Tracing

Tracing is both a specific kind of observability and a Rust crate that enables it.

  • tracing: the core emitter library. Use this to output events for subscribers to collect.
  • tracing-subscriber: the core collector library. Use this to actually serialize the events and spans you generate. tracing-subscriber has a couple default subscribers to check out. It also defines the necessary traits needed to implement your own.
  • tokio's tracing intro. (tracing is a part of the broader tokio project.)

Tracing: the Practice

Tracing is all about the observability of per-event data (stolen borrowed from Brendan Gregg). It's not about measuring the overall memory usage of your process over time. It's not about whether your disk is full. Both of those examples are about high-level system resource monitoring.

Tracing is all about events, and sometimes aggregations over events. How many bytes were in the payload for this request? What was the distribution of payload sizes last month? Tracing helps to answer these questions.
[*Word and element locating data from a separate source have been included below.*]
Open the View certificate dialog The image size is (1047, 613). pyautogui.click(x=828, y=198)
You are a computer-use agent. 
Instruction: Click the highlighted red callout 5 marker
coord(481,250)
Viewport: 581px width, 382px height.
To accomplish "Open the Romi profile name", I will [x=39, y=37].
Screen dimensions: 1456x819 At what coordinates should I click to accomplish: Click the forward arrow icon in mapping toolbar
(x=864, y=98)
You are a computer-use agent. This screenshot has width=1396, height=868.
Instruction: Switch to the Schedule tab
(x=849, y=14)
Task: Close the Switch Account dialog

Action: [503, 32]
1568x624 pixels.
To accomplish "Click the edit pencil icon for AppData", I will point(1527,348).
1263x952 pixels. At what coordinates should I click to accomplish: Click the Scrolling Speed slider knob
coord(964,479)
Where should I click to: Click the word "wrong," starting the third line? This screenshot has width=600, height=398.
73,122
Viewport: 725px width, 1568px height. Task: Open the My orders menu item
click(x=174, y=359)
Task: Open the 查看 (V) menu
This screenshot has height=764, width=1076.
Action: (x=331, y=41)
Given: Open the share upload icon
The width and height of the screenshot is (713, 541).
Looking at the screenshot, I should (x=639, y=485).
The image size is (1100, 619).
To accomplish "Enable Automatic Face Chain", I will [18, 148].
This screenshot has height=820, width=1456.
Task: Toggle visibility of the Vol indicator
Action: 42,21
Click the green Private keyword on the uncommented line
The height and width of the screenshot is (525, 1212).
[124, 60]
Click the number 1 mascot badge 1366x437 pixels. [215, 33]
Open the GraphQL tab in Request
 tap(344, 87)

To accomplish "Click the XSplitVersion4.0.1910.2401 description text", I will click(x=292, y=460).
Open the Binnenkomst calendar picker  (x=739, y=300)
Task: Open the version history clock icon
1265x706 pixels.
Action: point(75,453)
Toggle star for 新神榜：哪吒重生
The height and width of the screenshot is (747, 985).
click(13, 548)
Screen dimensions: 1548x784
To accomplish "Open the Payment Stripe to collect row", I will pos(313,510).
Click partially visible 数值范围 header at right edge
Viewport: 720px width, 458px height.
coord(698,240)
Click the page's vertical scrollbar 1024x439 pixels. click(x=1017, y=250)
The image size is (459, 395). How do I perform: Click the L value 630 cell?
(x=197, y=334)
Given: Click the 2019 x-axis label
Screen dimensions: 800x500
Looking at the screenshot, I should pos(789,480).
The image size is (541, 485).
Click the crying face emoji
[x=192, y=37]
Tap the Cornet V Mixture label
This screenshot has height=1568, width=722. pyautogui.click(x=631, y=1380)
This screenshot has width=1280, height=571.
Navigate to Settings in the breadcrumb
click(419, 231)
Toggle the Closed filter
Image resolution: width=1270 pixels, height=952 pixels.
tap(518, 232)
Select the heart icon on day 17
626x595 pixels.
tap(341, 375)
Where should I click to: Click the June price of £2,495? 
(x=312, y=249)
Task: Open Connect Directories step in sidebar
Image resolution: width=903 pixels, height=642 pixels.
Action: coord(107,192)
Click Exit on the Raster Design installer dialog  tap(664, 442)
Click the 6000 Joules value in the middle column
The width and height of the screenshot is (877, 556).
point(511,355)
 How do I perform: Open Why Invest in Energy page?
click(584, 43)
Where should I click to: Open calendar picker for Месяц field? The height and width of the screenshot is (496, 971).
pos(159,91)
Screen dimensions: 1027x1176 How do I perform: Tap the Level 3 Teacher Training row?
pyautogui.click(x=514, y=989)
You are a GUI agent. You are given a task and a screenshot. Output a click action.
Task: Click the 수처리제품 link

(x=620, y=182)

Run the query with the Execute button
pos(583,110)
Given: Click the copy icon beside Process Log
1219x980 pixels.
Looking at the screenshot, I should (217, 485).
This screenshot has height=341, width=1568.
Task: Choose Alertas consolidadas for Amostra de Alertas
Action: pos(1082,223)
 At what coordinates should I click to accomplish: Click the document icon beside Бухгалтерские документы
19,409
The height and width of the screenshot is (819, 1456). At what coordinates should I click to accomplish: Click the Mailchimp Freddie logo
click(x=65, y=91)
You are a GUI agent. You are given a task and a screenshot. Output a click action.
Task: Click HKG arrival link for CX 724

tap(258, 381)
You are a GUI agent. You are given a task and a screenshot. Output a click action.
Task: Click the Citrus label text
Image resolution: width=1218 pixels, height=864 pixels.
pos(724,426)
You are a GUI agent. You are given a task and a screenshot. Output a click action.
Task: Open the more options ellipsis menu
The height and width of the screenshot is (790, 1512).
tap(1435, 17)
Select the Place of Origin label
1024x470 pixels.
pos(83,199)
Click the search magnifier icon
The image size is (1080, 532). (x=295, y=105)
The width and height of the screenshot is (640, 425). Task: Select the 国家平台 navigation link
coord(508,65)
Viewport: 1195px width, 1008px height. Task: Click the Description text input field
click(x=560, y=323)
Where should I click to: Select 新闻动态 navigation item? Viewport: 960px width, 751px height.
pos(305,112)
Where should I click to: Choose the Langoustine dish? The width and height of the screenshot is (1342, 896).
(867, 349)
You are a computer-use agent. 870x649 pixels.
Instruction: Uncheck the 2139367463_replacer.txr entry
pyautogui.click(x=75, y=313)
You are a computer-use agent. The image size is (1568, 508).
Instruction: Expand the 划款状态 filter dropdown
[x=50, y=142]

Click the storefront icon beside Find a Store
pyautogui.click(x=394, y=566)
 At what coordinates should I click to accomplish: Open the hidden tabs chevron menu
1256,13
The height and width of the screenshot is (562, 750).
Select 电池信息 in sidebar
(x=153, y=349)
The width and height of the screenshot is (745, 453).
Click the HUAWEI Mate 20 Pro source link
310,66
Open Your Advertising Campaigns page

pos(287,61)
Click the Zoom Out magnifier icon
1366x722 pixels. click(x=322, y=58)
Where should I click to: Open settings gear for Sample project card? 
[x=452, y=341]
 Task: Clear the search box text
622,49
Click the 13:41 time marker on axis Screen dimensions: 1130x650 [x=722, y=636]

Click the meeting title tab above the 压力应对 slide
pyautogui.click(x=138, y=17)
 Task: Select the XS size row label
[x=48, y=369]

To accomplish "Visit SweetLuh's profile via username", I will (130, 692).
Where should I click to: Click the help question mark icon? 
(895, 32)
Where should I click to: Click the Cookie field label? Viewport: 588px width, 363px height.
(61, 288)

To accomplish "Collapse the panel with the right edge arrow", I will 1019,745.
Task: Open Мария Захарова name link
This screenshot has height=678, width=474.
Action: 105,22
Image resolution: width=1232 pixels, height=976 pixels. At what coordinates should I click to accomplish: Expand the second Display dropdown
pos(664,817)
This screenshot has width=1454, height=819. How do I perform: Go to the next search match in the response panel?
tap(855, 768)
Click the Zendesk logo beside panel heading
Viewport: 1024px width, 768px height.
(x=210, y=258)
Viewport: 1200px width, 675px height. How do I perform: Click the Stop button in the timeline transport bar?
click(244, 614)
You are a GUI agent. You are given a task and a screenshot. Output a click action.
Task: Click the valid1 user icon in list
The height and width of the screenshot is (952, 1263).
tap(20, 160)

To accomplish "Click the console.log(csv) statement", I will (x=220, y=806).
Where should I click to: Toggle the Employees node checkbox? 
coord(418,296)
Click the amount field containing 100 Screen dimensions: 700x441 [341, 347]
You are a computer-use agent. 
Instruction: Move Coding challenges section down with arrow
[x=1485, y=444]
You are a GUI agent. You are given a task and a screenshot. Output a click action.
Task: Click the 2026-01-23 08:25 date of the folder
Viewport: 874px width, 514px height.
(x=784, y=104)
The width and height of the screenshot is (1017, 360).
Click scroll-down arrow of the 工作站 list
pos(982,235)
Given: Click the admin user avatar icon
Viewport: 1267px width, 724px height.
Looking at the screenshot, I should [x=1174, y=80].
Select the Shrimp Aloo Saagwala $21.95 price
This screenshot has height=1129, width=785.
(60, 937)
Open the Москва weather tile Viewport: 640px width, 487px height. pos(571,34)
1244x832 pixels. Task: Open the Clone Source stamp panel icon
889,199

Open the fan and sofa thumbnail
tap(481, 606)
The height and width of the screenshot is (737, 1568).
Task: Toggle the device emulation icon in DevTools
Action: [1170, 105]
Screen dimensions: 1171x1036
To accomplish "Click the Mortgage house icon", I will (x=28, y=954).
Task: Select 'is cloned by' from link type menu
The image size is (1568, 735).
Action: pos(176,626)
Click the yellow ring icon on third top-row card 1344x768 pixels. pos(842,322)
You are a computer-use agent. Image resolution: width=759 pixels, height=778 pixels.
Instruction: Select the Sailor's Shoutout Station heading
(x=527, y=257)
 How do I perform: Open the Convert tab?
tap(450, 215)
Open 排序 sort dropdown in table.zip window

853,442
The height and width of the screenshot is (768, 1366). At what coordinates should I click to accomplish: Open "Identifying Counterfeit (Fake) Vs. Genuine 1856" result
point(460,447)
Most applications can be understood as a series of discrete events. Often these events are logically independent. Any request-reply application is trivially event-based. The events are the request-reply pairs.

But even something less obviously event-based can still benefit from drawing certain boundaries to encapsulate "events'. Let's say our application is training a neural network. I would anticipate eventually wanting insight into the training process. What sort of "event data" would be helpful here? I might choose individual trainig epochs as the beginnings of new events. The events would then last until the next epoch, and they would contain summary statistics about the performance of that mini training run and the parameters used.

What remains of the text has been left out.